To do
Please gather every line from the listing below that contains the word "Select".

Data in this exercise
>>

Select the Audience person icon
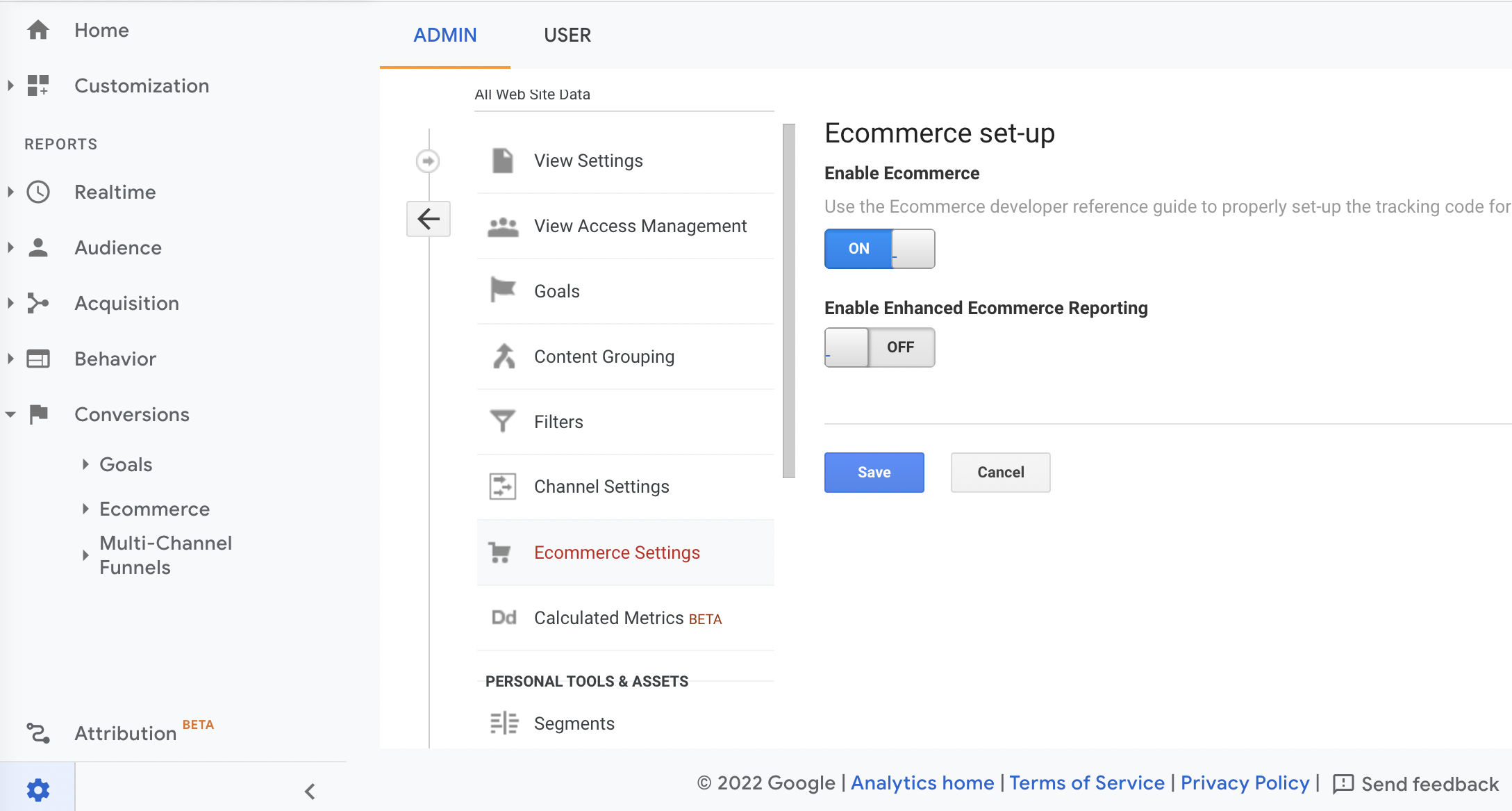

<<
>>

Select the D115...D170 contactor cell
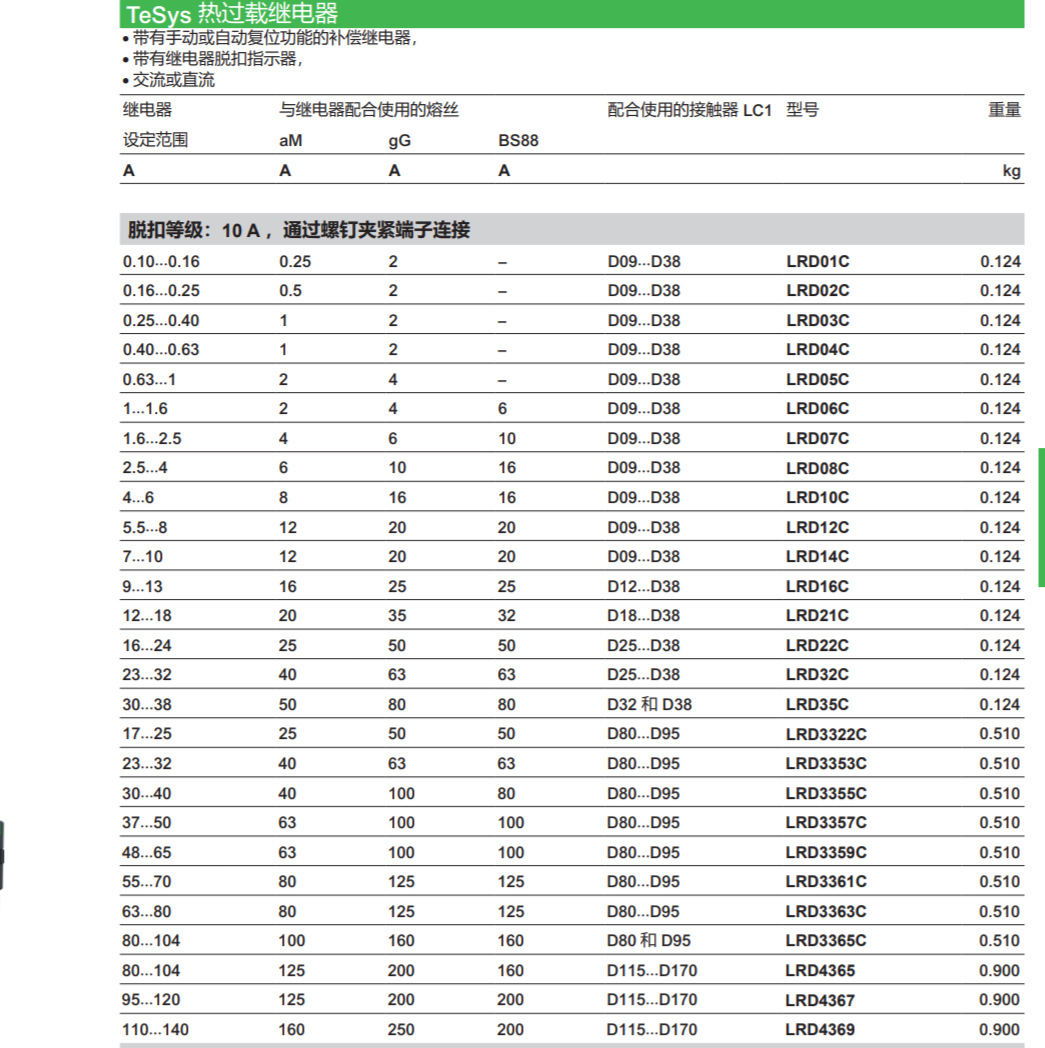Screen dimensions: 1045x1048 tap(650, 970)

<<
>>

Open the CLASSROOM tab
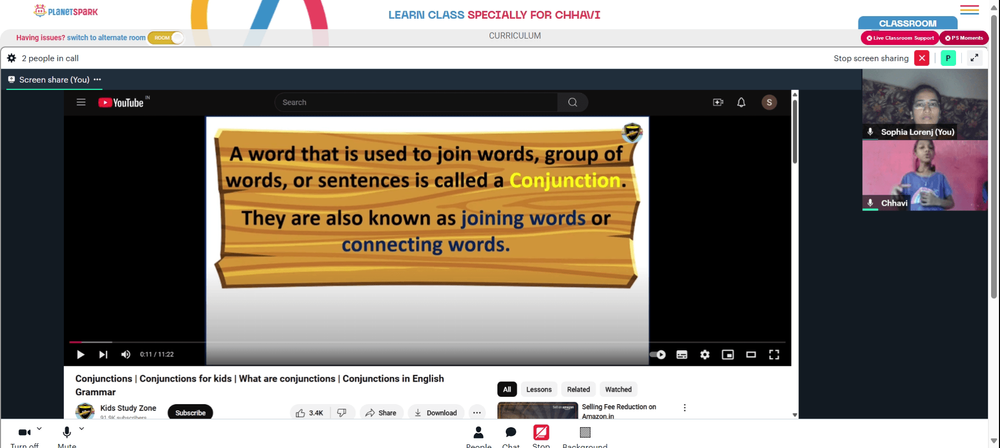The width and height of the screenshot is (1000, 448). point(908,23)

<<

Written reply
Select the Audience person icon
Select the D115...D170 contactor cell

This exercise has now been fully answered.